* [Problem description]: Switch "link" to "hyperlink" in the entries from the line with "Task: Click the Rambler bookmark" through the end of the entries, and reproduce those lines with everything else unchanged.
(begin)
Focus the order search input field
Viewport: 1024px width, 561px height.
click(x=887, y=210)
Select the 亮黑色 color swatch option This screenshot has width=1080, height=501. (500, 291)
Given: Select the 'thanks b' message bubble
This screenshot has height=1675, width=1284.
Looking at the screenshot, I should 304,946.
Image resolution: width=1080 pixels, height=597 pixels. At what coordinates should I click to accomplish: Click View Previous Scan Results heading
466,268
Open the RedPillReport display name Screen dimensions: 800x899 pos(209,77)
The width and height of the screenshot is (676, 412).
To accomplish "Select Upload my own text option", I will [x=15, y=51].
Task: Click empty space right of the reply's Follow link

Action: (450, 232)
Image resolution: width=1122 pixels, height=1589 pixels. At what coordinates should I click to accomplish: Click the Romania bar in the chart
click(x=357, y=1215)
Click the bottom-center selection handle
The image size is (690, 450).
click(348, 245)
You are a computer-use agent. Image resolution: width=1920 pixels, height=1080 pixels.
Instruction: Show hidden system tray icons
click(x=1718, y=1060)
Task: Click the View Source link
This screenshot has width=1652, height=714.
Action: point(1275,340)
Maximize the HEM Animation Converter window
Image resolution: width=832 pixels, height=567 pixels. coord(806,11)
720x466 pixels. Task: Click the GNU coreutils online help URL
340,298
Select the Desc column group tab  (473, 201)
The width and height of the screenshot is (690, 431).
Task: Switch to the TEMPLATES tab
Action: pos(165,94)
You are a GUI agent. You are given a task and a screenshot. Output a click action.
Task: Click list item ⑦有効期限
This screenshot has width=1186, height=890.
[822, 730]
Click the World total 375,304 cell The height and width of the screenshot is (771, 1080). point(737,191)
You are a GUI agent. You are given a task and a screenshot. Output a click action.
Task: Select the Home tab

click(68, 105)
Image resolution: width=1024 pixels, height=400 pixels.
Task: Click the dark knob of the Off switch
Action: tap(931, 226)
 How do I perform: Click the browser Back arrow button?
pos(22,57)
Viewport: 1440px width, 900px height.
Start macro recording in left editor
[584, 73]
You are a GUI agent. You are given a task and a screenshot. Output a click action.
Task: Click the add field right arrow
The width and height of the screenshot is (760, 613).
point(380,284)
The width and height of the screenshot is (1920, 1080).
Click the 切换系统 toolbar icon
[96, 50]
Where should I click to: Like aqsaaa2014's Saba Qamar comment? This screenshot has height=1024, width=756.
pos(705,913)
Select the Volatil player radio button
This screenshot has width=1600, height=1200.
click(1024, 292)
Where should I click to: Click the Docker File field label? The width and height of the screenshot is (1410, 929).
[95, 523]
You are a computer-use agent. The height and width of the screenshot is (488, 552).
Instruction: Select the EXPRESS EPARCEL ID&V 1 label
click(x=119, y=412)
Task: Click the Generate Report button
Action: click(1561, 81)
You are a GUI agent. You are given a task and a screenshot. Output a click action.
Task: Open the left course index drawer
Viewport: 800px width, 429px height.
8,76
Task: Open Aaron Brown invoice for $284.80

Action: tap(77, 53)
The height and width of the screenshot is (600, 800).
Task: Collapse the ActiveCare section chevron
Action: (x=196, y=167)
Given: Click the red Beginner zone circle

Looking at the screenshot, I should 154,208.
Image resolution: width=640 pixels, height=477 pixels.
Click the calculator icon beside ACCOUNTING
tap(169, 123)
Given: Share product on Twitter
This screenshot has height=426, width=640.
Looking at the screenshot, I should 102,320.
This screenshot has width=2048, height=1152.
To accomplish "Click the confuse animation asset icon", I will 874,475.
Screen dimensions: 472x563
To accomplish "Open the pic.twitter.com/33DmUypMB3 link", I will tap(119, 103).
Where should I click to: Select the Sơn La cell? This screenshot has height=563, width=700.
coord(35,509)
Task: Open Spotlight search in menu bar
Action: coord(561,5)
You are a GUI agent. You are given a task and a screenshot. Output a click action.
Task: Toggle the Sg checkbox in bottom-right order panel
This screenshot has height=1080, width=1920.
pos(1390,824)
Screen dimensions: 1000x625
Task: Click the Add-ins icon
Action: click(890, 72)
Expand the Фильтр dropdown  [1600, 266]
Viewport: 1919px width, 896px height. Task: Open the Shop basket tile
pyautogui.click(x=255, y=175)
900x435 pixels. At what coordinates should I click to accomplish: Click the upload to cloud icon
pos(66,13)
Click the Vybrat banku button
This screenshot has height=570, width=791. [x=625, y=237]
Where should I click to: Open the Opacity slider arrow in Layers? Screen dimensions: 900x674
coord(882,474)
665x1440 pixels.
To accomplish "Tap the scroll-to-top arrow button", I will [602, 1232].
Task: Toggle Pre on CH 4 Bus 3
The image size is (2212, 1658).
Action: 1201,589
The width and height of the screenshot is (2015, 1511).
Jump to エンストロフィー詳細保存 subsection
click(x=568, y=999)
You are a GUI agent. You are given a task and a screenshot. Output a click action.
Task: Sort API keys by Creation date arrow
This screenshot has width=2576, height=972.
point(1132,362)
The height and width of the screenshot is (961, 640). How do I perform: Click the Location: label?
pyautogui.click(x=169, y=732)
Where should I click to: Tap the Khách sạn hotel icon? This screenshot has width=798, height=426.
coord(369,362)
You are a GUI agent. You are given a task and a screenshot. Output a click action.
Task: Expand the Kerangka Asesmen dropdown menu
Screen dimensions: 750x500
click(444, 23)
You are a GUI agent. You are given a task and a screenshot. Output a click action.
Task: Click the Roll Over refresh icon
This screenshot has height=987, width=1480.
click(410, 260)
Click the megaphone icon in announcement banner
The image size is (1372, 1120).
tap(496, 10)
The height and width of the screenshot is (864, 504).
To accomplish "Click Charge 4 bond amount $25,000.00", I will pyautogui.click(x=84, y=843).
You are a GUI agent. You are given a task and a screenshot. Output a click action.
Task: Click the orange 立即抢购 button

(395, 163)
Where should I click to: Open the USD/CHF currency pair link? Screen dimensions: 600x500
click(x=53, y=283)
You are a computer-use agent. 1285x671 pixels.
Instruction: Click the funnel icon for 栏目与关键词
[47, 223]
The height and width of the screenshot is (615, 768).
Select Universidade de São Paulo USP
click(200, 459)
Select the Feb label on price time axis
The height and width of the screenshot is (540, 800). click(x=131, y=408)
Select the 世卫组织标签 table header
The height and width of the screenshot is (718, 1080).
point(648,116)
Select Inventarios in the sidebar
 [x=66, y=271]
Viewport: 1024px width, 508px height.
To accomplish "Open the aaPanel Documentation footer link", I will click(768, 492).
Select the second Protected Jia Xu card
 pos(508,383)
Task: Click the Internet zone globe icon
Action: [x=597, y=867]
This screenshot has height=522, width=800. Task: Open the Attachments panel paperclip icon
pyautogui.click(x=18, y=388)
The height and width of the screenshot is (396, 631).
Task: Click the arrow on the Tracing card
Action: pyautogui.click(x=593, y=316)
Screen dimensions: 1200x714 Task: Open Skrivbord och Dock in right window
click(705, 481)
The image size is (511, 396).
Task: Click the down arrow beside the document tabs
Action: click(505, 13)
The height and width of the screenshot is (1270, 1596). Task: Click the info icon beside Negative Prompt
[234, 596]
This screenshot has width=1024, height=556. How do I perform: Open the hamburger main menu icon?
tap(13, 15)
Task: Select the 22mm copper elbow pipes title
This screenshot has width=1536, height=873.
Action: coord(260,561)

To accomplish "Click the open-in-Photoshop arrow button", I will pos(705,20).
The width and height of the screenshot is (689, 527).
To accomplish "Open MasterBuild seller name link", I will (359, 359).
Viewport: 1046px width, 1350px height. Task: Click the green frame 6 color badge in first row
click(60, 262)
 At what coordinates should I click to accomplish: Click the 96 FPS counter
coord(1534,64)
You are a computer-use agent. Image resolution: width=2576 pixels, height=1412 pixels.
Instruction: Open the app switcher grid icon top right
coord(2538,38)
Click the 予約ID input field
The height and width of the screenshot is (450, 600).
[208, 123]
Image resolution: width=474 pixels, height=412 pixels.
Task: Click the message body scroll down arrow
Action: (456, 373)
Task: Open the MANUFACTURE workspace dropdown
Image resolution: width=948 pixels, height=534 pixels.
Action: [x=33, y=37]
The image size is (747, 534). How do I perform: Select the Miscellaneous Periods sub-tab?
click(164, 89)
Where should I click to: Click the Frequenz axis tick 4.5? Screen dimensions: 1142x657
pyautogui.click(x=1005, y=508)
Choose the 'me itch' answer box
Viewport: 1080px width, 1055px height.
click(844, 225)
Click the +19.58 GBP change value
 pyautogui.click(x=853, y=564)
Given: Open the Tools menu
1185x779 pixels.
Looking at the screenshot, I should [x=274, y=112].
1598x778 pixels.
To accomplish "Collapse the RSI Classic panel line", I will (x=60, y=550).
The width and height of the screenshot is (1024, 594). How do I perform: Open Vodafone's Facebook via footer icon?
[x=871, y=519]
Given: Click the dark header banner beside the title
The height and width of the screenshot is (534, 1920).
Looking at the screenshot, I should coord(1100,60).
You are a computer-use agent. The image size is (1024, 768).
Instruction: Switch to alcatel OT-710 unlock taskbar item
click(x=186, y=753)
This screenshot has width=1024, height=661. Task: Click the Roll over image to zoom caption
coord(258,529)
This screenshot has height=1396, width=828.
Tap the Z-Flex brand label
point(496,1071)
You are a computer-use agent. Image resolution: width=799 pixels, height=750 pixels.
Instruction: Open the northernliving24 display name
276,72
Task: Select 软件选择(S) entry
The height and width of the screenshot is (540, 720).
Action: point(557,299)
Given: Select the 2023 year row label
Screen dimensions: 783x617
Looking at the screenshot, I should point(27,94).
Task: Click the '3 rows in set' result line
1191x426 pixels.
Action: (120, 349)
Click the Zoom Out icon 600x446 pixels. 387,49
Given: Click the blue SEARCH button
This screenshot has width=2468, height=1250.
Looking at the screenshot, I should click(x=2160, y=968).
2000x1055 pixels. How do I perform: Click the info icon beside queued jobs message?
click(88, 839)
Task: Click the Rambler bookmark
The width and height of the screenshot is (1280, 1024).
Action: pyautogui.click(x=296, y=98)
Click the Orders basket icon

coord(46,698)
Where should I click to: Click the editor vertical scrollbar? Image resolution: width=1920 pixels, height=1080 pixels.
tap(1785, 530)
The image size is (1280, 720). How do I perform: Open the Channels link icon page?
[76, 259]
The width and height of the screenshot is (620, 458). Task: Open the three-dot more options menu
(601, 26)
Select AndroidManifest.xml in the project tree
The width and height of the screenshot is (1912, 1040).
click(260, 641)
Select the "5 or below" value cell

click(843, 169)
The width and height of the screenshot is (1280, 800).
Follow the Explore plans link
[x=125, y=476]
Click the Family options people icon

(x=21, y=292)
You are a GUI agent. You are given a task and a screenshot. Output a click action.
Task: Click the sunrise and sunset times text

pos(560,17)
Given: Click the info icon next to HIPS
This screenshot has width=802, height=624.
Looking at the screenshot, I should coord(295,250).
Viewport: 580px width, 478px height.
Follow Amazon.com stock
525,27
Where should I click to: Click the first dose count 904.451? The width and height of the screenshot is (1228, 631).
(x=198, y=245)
(end)
* [Problem solution]:
Task: Click the Rambler bookmark
The width and height of the screenshot is (1280, 1024).
Action: pyautogui.click(x=296, y=98)
Click the Orders basket icon

coord(46,698)
Where should I click to: Click the editor vertical scrollbar? Image resolution: width=1920 pixels, height=1080 pixels.
tap(1785, 530)
The image size is (1280, 720). How do I perform: Open the Channels hyperlink icon page?
[76, 259]
The width and height of the screenshot is (620, 458). Task: Open the three-dot more options menu
(601, 26)
Select AndroidManifest.xml in the project tree
The width and height of the screenshot is (1912, 1040).
click(260, 641)
Select the "5 or below" value cell

click(843, 169)
The width and height of the screenshot is (1280, 800).
Follow the Explore plans hyperlink
[x=125, y=476]
Click the Family options people icon

(x=21, y=292)
You are a GUI agent. You are given a task and a screenshot. Output a click action.
Task: Click the sunrise and sunset times text

pos(560,17)
Given: Click the info icon next to HIPS
This screenshot has width=802, height=624.
Looking at the screenshot, I should coord(295,250).
Viewport: 580px width, 478px height.
Follow Amazon.com stock
525,27
Where should I click to: Click the first dose count 904.451? The width and height of the screenshot is (1228, 631).
(x=198, y=245)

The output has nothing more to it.